**Bagian Teks**:
┌──

Bisnis.com, JAKARTA – Bank Dunia menilai Indonesia masih perlu upaya lebih lanjut untuk mendorong terciptanya pekerjaan kelas menengah (middle-class jobs) guna mendukung upaya menjadi negara kelas menengah (middle-class country).
Dalam laporannya bertajuk “Pathways to Middle-Class Jobs in Indonesia”, Bank Dunia berpendapat bahwa Indonesia memiliki tantangan struktural dalam menciptakan pekerjaan kelas menengah, bahkan sebelum pandemi Covid-19.
Pekerjaan kelas menengah secara fundamental menyediakan pekerja penghasilan yang cukup untuk membiayai kehidupan bersama keluarga dengan standar kelas menengah.
Bank Dunia mencatat hanya 13 juta penerima pendapatan yang menghasilkan cukup untuk membiayai kehidupan kelas menengah bagi empat anggota keluarga. Jumlah tersebut setara dengan 15 persen dari total 85 juta penerima pendapatan yang meliputi pegawai, pekerja kasual, dan wiraswasta.
Oleh karena itu, Bank Dunia merekomendasikan agar Indonesia dapat melakukan pembaruan (reform) untuk mempercepat pertumbuhan produktivitas melalui peningkatan kompetisi dan kebijakan.

└──

**Bahan Sumber**:
┌──

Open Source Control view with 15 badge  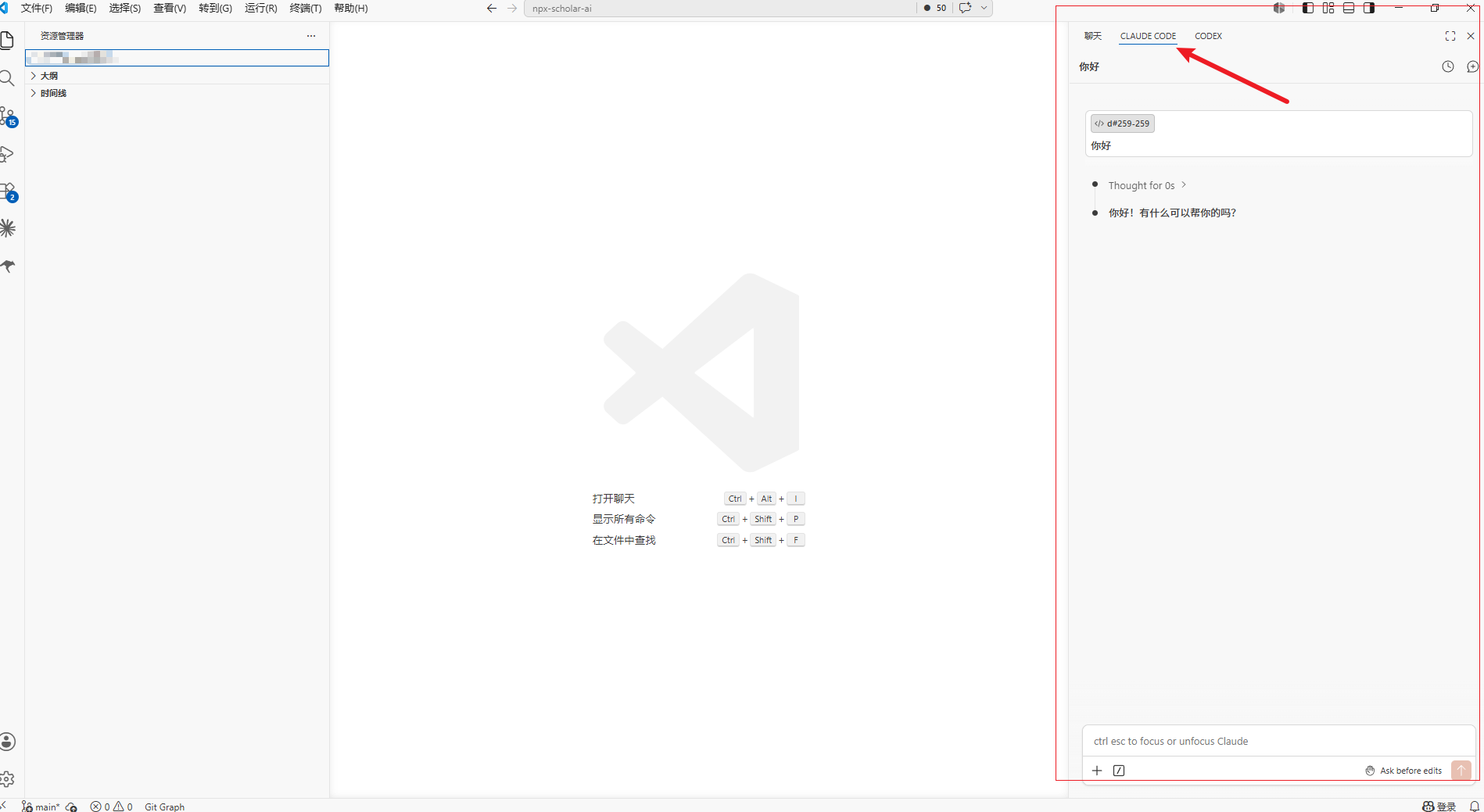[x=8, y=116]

└──
┌──

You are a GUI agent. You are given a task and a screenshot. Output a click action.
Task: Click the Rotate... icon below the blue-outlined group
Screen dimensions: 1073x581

└──
┌──

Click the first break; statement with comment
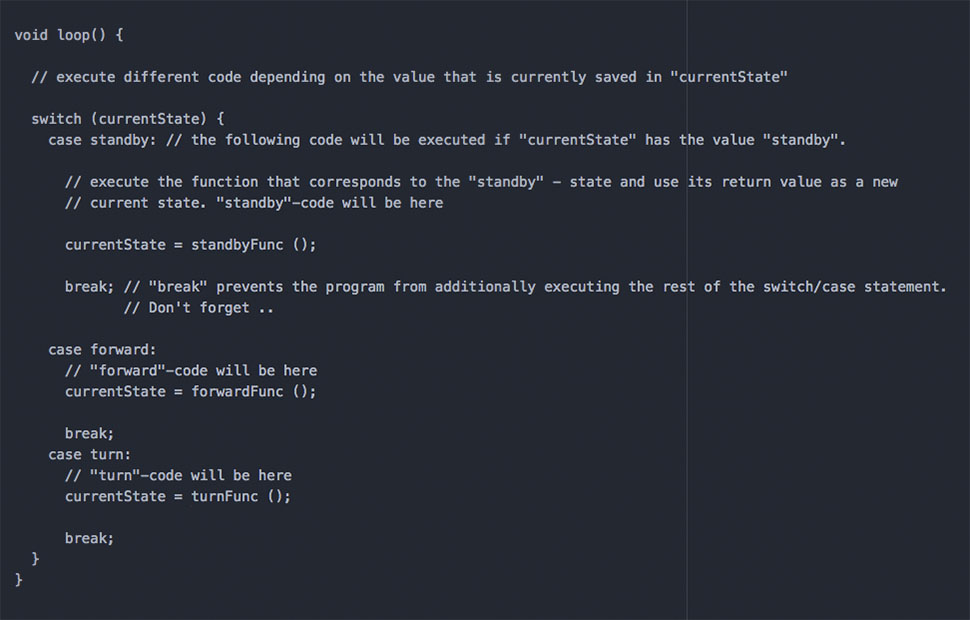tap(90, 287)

└──

**Yang Harus Dikerjakan**: Tuliskan kembali tanpa perubahan bagian teks tentang pekerjaan kelas menengah, mulai dari "Bisnis.com, JAKARTA –" sampai dengan "standar kelas menengah.". Catatan-catatan ini tidak berhubungan dengan teks tentang pekerjaan kelas menengah.

**Jawaban Latihan**:
Bisnis.com, JAKARTA – Bank Dunia menilai Indonesia masih perlu upaya lebih lanjut untuk mendorong terciptanya pekerjaan kelas menengah (middle-class jobs) guna mendukung upaya menjadi negara kelas menengah (middle-class country).
Dalam laporannya bertajuk “Pathways to Middle-Class Jobs in Indonesia”, Bank Dunia berpendapat bahwa Indonesia memiliki tantangan struktural dalam menciptakan pekerjaan kelas menengah, bahkan sebelum pandemi Covid-19.
Pekerjaan kelas menengah secara fundamental menyediakan pekerja penghasilan yang cukup untuk membiayai kehidupan bersama keluarga dengan standar kelas menengah.